== Exercise prompt ==
Find how many lines of the records hold the string "text" and reply with only that total.

Available records below:

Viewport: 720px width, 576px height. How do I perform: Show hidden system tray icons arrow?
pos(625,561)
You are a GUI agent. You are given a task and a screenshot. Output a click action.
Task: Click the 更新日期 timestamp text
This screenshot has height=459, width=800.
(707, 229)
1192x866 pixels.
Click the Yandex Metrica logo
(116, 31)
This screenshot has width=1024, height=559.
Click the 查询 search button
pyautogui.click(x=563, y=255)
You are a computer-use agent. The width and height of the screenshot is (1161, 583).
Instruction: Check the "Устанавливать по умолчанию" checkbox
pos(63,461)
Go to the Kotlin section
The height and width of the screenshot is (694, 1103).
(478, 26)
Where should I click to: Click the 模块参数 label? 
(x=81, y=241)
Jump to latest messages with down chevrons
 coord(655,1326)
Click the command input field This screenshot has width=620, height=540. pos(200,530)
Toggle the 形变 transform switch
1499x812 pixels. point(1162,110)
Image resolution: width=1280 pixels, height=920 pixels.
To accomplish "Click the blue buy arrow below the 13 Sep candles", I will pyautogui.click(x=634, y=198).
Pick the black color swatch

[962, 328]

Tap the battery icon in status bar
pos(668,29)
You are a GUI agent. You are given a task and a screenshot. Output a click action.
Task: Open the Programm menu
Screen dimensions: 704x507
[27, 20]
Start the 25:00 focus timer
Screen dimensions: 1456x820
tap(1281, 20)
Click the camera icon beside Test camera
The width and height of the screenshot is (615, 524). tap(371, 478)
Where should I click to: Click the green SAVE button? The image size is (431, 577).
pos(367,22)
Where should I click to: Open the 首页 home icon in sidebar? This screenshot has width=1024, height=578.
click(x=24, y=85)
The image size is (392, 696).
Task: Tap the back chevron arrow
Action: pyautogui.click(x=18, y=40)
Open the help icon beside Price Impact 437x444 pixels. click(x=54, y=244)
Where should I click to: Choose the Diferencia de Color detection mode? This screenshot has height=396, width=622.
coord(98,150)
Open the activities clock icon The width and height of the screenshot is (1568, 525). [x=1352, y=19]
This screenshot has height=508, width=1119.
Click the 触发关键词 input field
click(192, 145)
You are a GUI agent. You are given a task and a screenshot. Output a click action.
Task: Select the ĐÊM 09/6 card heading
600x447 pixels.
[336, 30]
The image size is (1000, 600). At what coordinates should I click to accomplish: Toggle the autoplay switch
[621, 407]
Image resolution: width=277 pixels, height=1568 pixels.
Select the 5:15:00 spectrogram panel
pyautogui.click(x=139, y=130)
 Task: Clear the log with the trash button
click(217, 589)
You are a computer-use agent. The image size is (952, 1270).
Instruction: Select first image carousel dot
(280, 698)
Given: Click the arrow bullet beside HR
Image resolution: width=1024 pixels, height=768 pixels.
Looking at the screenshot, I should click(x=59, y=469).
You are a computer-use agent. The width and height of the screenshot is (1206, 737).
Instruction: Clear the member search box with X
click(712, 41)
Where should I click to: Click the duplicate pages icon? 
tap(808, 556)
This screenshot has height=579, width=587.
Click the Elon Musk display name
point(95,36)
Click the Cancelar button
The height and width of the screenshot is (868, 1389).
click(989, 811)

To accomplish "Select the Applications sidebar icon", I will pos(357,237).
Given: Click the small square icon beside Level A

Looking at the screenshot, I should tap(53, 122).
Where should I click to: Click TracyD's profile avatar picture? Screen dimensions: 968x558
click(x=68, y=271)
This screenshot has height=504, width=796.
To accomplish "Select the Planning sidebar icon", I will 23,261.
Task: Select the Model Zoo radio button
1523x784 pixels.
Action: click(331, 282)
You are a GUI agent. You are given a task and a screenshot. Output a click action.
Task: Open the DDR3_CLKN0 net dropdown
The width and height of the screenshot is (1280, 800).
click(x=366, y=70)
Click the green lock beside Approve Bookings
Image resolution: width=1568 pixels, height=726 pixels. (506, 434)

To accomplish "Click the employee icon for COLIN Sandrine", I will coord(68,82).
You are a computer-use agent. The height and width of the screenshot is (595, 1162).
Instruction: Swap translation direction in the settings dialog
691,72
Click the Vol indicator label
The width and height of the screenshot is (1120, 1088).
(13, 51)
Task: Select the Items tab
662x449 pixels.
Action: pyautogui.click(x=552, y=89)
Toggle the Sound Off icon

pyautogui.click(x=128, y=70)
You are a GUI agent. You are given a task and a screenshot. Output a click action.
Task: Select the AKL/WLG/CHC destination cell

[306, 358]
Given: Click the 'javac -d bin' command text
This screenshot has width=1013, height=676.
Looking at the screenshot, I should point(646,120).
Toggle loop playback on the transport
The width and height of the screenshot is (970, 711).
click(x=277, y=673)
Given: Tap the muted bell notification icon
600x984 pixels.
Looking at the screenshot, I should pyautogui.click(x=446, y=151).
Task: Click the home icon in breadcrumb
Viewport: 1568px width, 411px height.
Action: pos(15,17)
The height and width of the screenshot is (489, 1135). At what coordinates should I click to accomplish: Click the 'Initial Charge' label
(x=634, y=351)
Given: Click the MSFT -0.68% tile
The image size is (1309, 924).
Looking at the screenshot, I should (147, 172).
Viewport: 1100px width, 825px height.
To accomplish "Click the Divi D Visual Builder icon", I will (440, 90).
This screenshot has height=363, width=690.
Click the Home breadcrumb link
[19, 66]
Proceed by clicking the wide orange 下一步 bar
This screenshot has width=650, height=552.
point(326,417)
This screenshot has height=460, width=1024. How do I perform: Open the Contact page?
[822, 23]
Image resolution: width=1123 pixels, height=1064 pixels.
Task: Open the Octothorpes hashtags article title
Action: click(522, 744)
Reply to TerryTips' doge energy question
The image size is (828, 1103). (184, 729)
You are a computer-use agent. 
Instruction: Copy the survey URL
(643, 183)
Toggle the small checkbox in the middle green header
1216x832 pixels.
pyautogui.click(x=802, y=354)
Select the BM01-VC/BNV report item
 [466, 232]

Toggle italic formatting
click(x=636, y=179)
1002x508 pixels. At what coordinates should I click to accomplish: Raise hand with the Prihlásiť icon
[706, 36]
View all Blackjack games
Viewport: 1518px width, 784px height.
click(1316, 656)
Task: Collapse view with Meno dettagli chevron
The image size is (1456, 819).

End of Available records.

== Exercise answer ==
2